▶ Required action: Transcribe the rows below without any change, starting with the line that contains "What do you see at coordinates (160, 126)" and continuing through the final row, both ends included.

(Data entries)
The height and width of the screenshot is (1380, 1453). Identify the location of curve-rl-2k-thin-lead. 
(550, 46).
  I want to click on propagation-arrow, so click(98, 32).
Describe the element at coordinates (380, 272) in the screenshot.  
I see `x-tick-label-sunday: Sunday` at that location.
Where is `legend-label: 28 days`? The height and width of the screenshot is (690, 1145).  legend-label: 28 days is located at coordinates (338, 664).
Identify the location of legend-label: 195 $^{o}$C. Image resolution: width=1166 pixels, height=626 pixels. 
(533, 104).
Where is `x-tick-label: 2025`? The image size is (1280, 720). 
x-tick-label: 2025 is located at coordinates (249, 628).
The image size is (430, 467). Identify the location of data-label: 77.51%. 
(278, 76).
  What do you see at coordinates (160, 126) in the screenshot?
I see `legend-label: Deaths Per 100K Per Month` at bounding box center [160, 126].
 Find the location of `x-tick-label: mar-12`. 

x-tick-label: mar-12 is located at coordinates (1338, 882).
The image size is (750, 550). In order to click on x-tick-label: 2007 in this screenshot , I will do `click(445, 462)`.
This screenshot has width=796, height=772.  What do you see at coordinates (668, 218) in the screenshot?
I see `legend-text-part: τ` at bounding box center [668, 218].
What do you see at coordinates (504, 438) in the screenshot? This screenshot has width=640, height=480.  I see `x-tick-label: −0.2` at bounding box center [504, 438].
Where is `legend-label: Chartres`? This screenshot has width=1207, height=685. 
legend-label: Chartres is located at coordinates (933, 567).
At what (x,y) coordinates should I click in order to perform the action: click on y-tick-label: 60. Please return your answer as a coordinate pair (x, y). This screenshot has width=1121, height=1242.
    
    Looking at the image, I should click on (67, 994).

▶ Answer area:
  What do you see at coordinates (160, 126) in the screenshot?
I see `legend-label: Deaths Per 100K Per Month` at bounding box center [160, 126].
 Find the location of `x-tick-label: mar-12`. 

x-tick-label: mar-12 is located at coordinates (1338, 882).
The image size is (750, 550). In order to click on x-tick-label: 2007 in this screenshot , I will do `click(445, 462)`.
This screenshot has width=796, height=772.  What do you see at coordinates (668, 218) in the screenshot?
I see `legend-text-part: τ` at bounding box center [668, 218].
What do you see at coordinates (504, 438) in the screenshot? This screenshot has width=640, height=480.  I see `x-tick-label: −0.2` at bounding box center [504, 438].
Where is `legend-label: Chartres`? This screenshot has width=1207, height=685. 
legend-label: Chartres is located at coordinates (933, 567).
At what (x,y) coordinates should I click in order to perform the action: click on y-tick-label: 60. Please return your answer as a coordinate pair (x, y). This screenshot has width=1121, height=1242.
    
    Looking at the image, I should click on (67, 994).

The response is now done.